Records from a collection:
++++++++
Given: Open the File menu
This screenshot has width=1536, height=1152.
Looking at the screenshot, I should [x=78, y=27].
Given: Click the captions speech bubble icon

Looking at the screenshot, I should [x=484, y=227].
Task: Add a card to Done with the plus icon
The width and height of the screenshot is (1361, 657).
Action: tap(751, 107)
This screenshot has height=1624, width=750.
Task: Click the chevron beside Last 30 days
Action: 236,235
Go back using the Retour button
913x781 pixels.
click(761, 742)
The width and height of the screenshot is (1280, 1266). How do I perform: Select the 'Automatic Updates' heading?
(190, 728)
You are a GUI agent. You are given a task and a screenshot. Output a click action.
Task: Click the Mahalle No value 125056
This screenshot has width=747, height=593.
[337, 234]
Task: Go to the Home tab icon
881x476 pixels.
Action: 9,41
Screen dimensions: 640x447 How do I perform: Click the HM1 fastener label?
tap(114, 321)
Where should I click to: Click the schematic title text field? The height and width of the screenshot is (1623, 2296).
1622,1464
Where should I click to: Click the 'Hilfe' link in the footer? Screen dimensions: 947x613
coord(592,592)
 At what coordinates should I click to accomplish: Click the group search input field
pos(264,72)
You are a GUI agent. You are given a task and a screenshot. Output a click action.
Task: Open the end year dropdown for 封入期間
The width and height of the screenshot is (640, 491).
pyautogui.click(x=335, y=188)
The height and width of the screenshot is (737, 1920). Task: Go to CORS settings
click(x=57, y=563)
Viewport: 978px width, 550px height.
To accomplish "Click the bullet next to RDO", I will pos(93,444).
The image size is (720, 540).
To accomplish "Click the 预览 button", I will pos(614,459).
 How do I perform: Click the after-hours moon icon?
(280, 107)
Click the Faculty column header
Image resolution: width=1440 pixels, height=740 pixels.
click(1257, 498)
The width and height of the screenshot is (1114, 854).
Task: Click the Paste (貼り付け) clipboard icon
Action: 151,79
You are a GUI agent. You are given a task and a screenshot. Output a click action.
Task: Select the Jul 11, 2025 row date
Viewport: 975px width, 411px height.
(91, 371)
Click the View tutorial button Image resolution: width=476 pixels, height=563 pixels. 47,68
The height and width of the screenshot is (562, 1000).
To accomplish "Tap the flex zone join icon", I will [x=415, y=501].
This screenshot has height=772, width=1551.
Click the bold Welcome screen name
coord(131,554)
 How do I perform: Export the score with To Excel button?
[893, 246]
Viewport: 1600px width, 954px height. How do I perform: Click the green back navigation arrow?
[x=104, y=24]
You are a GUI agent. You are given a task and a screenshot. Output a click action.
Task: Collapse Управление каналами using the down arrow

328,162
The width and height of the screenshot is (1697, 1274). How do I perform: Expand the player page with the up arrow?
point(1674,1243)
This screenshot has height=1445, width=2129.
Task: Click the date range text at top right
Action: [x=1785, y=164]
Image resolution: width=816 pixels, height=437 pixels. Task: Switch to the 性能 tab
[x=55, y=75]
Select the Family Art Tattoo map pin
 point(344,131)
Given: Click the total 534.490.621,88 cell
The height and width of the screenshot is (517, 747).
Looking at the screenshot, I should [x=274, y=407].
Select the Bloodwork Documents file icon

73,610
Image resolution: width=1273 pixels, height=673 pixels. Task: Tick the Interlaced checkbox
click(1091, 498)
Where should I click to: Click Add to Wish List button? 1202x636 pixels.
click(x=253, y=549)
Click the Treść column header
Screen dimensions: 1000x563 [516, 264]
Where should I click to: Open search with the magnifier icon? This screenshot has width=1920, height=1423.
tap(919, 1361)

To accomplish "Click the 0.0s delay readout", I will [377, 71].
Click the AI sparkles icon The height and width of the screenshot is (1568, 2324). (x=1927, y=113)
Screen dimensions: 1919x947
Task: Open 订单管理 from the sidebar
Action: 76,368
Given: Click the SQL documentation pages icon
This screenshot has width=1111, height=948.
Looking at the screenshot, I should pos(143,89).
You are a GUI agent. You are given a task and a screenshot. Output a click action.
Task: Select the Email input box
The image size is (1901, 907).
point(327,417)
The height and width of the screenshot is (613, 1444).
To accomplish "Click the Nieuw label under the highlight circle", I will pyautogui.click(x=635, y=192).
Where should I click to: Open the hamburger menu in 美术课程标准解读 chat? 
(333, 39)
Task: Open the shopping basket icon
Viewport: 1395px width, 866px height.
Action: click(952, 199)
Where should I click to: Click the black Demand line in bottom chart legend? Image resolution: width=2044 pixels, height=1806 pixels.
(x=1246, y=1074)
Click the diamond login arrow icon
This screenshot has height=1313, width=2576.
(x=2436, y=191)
++++++++
What you will do:
Convert the entries above into a numbered list with one line per item, and leave out any blank lines.

Response:
1. Given: Open the File menu
2. This screenshot has width=1536, height=1152.
3. Looking at the screenshot, I should [x=78, y=27].
4. Given: Click the captions speech bubble icon
5. Looking at the screenshot, I should [x=484, y=227].
6. Task: Add a card to Done with the plus icon
7. The width and height of the screenshot is (1361, 657).
8. Action: tap(751, 107)
9. This screenshot has height=1624, width=750.
10. Task: Click the chevron beside Last 30 days
11. Action: 236,235
12. Go back using the Retour button
13. 913x781 pixels.
14. click(761, 742)
15. The width and height of the screenshot is (1280, 1266). How do I perform: Select the 'Automatic Updates' heading?
16. (190, 728)
17. You are a GUI agent. You are given a task and a screenshot. Output a click action.
18. Task: Click the Mahalle No value 125056
19. This screenshot has width=747, height=593.
20. [337, 234]
21. Task: Go to the Home tab icon
22. 881x476 pixels.
23. Action: 9,41
24. Screen dimensions: 640x447 How do I perform: Click the HM1 fastener label?
25. tap(114, 321)
26. Where should I click to: Click the schematic title text field? The height and width of the screenshot is (1623, 2296).
27. 1622,1464
28. Where should I click to: Click the 'Hilfe' link in the footer? Screen dimensions: 947x613
29. coord(592,592)
30.  At what coordinates should I click to accomplish: Click the group search input field
31. pos(264,72)
32. You are a GUI agent. You are given a task and a screenshot. Output a click action.
33. Task: Open the end year dropdown for 封入期間
34. The width and height of the screenshot is (640, 491).
35. pyautogui.click(x=335, y=188)
36. The height and width of the screenshot is (737, 1920). Task: Go to CORS settings
37. click(x=57, y=563)
38. Viewport: 978px width, 550px height.
39. To accomplish "Click the bullet next to RDO", I will pos(93,444).
40. The image size is (720, 540).
41. To accomplish "Click the 预览 button", I will pos(614,459).
42.  How do I perform: Click the after-hours moon icon?
43. (280, 107)
44. Click the Faculty column header
45. Image resolution: width=1440 pixels, height=740 pixels.
46. click(1257, 498)
47. The width and height of the screenshot is (1114, 854).
48. Task: Click the Paste (貼り付け) clipboard icon
49. Action: 151,79
50. You are a GUI agent. You are given a task and a screenshot. Output a click action.
51. Task: Select the Jul 11, 2025 row date
52. Viewport: 975px width, 411px height.
53. (91, 371)
54. Click the View tutorial button Image resolution: width=476 pixels, height=563 pixels. 47,68
55. The height and width of the screenshot is (562, 1000).
56. To accomplish "Tap the flex zone join icon", I will [x=415, y=501].
57. This screenshot has height=772, width=1551.
58. Click the bold Welcome screen name
59. coord(131,554)
60.  How do I perform: Export the score with To Excel button?
61. [893, 246]
62. Viewport: 1600px width, 954px height. How do I perform: Click the green back navigation arrow?
63. [x=104, y=24]
64. You are a GUI agent. You are given a task and a screenshot. Output a click action.
65. Task: Collapse Управление каналами using the down arrow
66. 328,162
67. The width and height of the screenshot is (1697, 1274). How do I perform: Expand the player page with the up arrow?
68. point(1674,1243)
69. This screenshot has height=1445, width=2129.
70. Task: Click the date range text at top right
71. Action: [x=1785, y=164]
72. Image resolution: width=816 pixels, height=437 pixels. Task: Switch to the 性能 tab
73. [x=55, y=75]
74. Select the Family Art Tattoo map pin
75.  point(344,131)
76. Given: Click the total 534.490.621,88 cell
77. The height and width of the screenshot is (517, 747).
78. Looking at the screenshot, I should [x=274, y=407].
79. Select the Bloodwork Documents file icon
80. 73,610
81. Image resolution: width=1273 pixels, height=673 pixels. Task: Tick the Interlaced checkbox
82. click(1091, 498)
83. Where should I click to: Click Add to Wish List button? 1202x636 pixels.
84. click(x=253, y=549)
85. Click the Treść column header
86. Screen dimensions: 1000x563 [516, 264]
87. Where should I click to: Open search with the magnifier icon? This screenshot has width=1920, height=1423.
88. tap(919, 1361)
89. To accomplish "Click the 0.0s delay readout", I will [377, 71].
90. Click the AI sparkles icon The height and width of the screenshot is (1568, 2324). (x=1927, y=113)
91. Screen dimensions: 1919x947
92. Task: Open 订单管理 from the sidebar
93. Action: 76,368
94. Given: Click the SQL documentation pages icon
95. This screenshot has width=1111, height=948.
96. Looking at the screenshot, I should pos(143,89).
97. You are a GUI agent. You are given a task and a screenshot. Output a click action.
98. Task: Select the Email input box
99. The image size is (1901, 907).
100. point(327,417)
101. The height and width of the screenshot is (613, 1444).
102. To accomplish "Click the Nieuw label under the highlight circle", I will pyautogui.click(x=635, y=192).
103. Where should I click to: Open the hamburger menu in 美术课程标准解读 chat? 
104. (333, 39)
105. Task: Open the shopping basket icon
106. Viewport: 1395px width, 866px height.
107. Action: click(952, 199)
108. Where should I click to: Click the black Demand line in bottom chart legend? Image resolution: width=2044 pixels, height=1806 pixels.
109. (x=1246, y=1074)
110. Click the diamond login arrow icon
111. This screenshot has height=1313, width=2576.
112. (x=2436, y=191)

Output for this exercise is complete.